There are a lot of scares- Doris is indeed one crazy, fearsome possessed girl. Playing a puppet by the demon, Doris invokes fear and prevails even as the family tries to bring her back.
In the end, evil triumphs. Though Lina sews Doris’ mouth shut, the evil spirits escape and use Lina to kill her mother.
Two months later, Doris’ body is still missing, Lina is in an asylum for killing her mother. Shaken by the happenings, she has lost control of herself and in order to summon her sister, uses her blood to create a ouija board.
The final scene shows Doris walking upside down on the ceiling.
Scary? Yes. Chilling, yes. Satisfactory ending? Can’t exactly say that.
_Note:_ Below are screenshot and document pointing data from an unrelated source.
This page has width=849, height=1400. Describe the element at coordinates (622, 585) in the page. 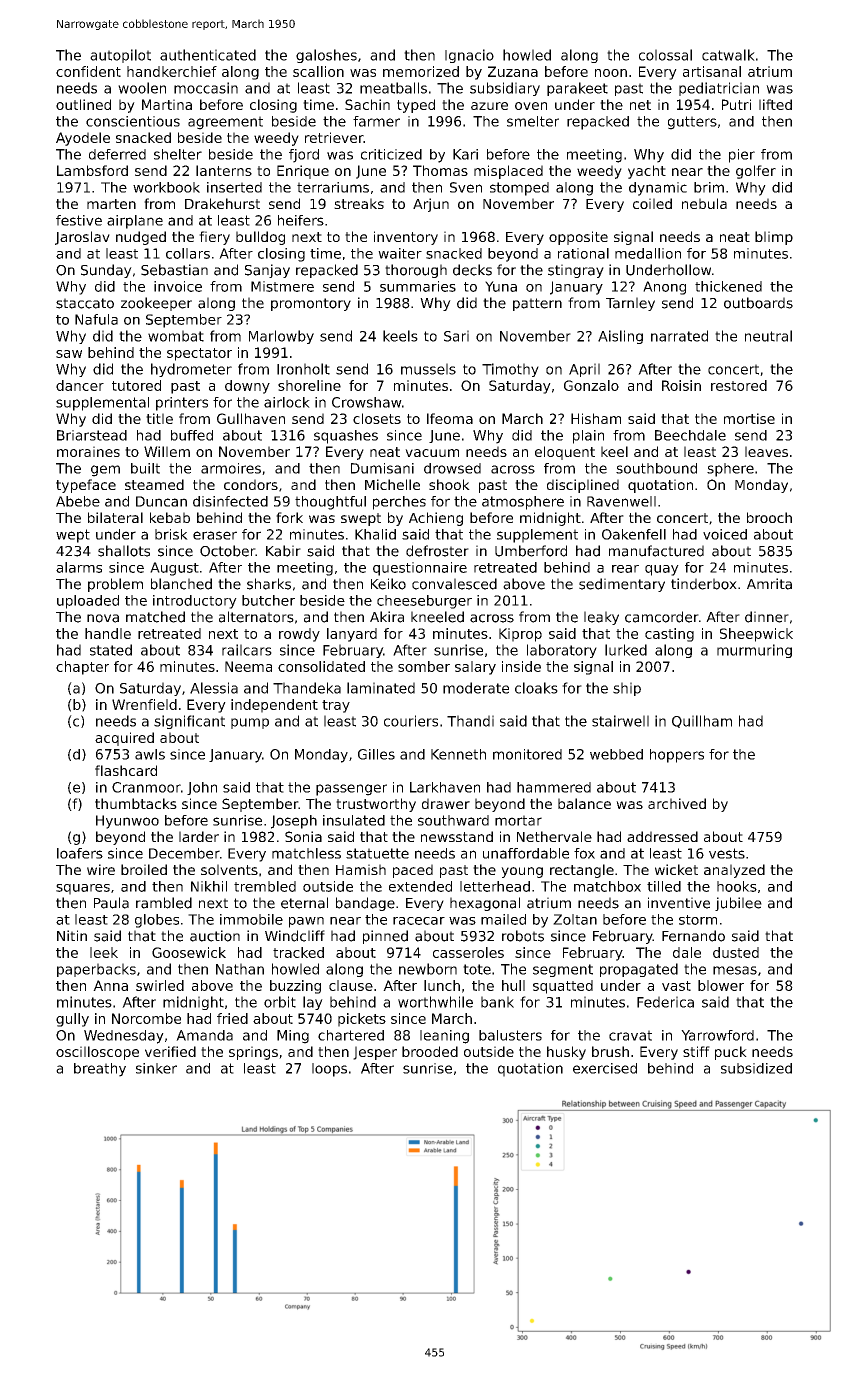

I see `sedimentary` at that location.
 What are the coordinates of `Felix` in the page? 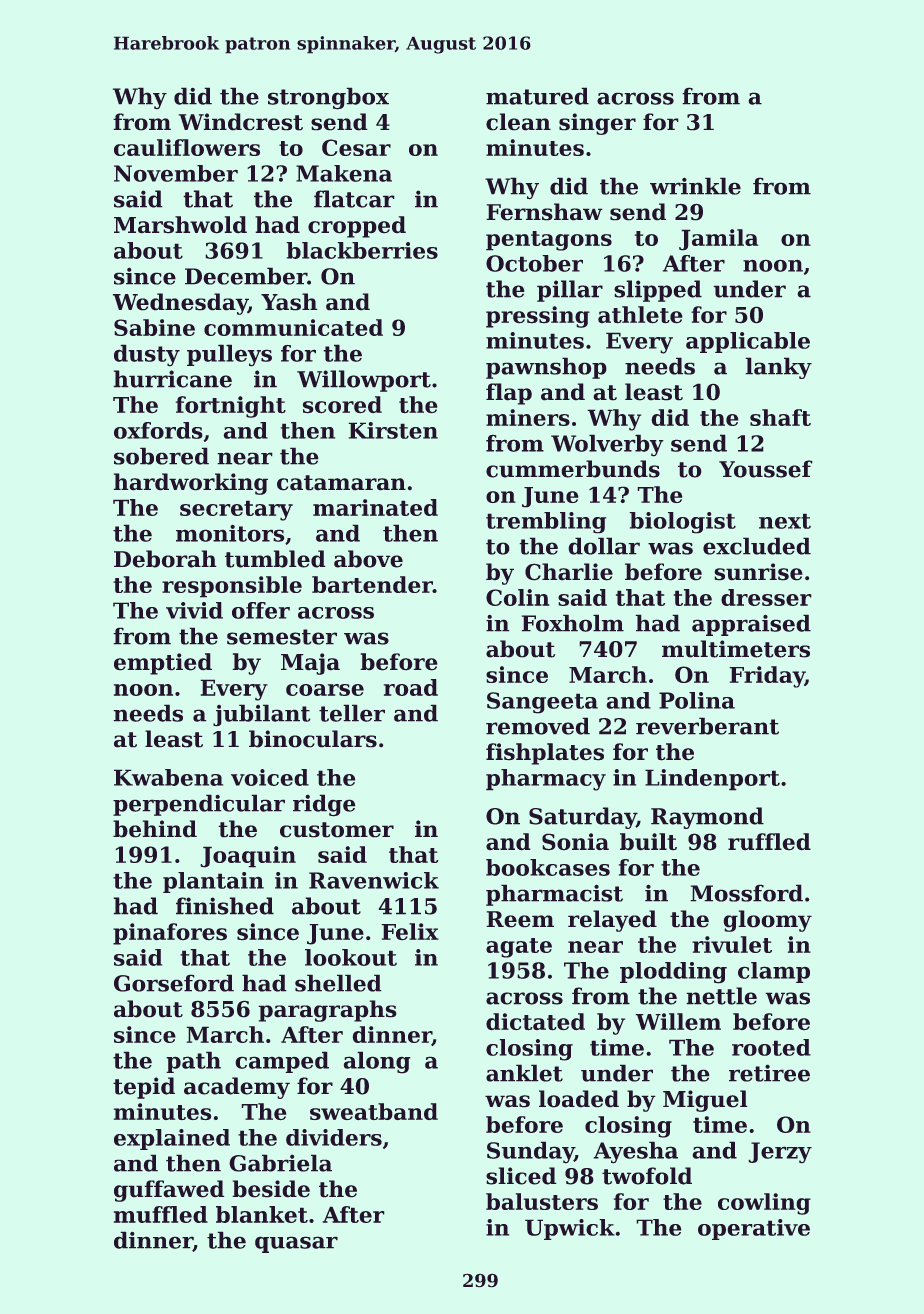 It's located at (410, 932).
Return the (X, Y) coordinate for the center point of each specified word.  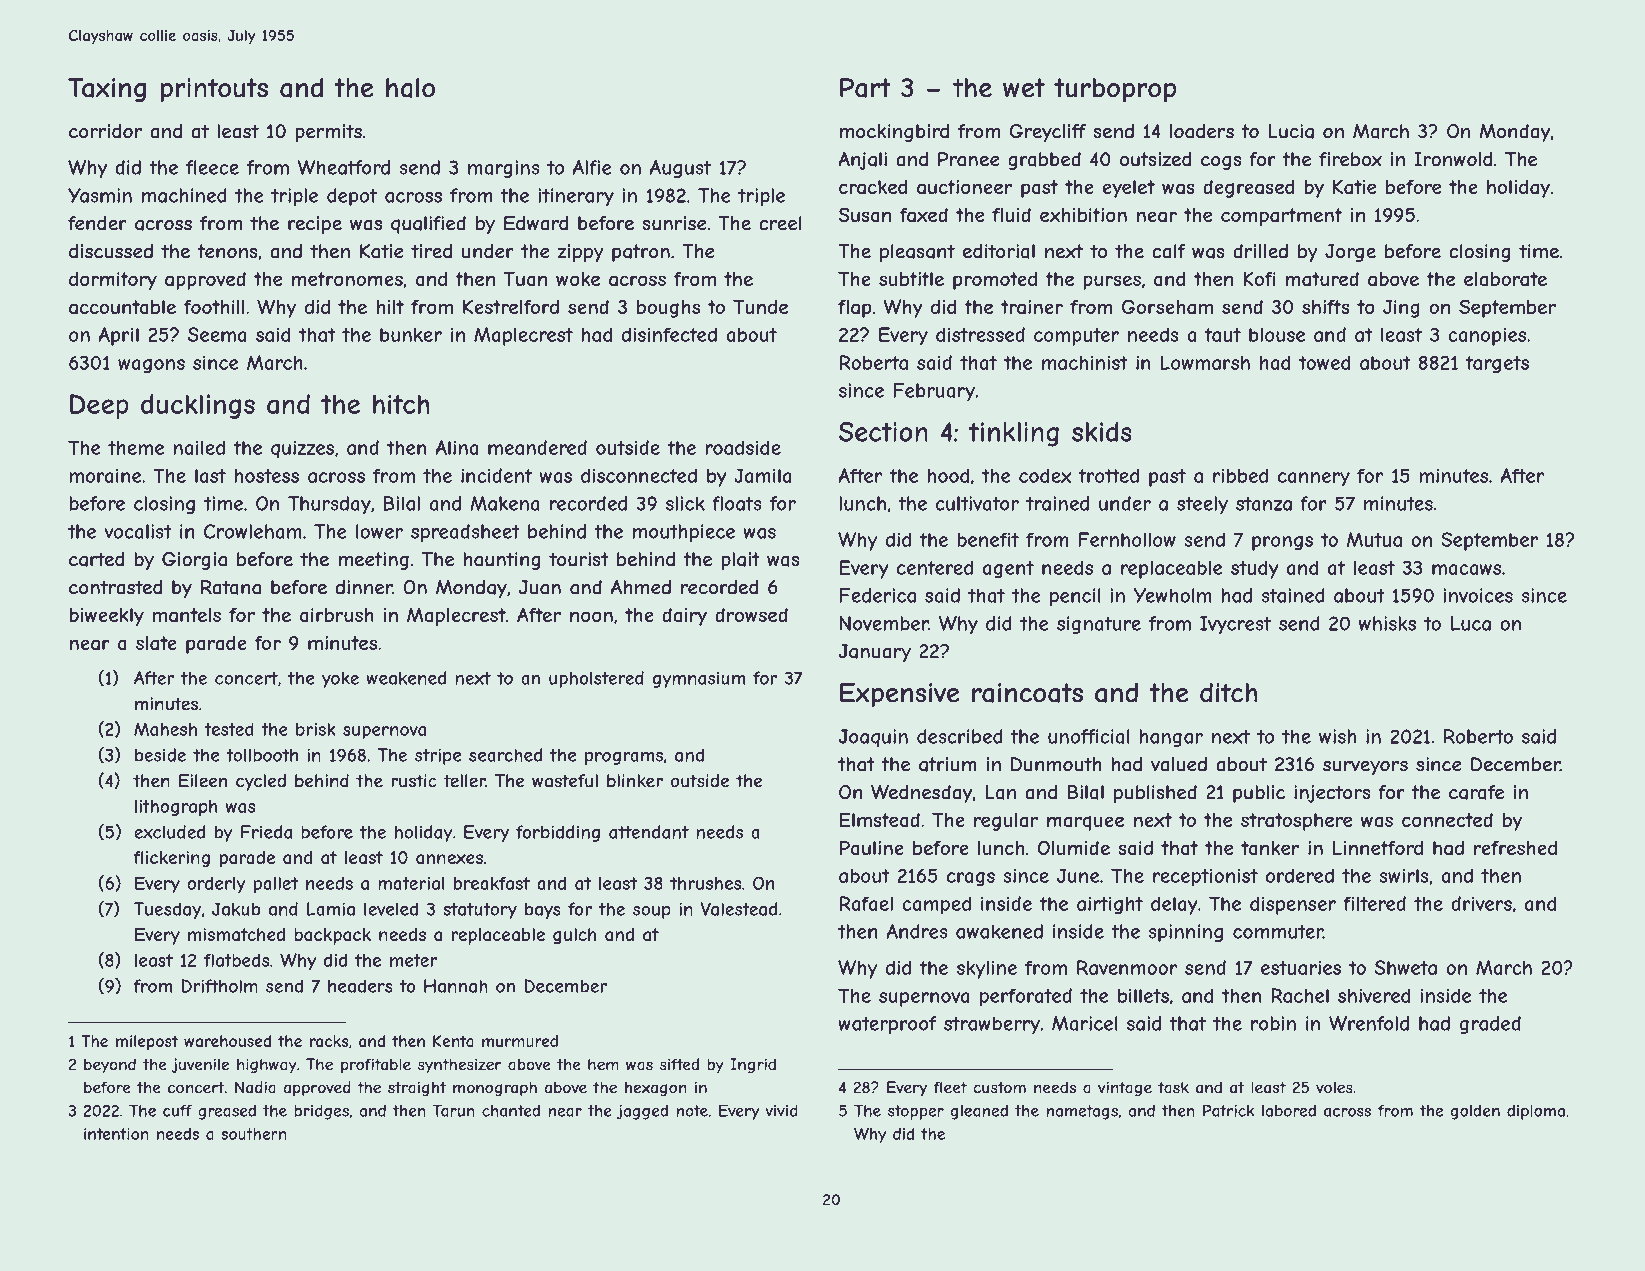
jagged (642, 1112)
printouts (214, 90)
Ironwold (1453, 159)
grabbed (1044, 161)
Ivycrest (1235, 625)
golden (1475, 1112)
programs (624, 758)
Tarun (454, 1110)
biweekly (106, 617)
Doris’ mystery is never fully explained. Her mouth was sewn shut, so is that how the demons escaped, knowing without her mouth, they can’t spread their terror? Was Doris already dead and all this time was being used like a puppet by the demon?
Who took her body away? Who is possessing her now? The mother does see the soul of her daughter right before she dies, so we know that Doris did find peace. It doesn’t, however, explain the ending scene.
Apart from this tiny bit, the movie was a well-made one. It doesn’t drag and straight away gets to the point- the kind of horror movies I actually enjoy.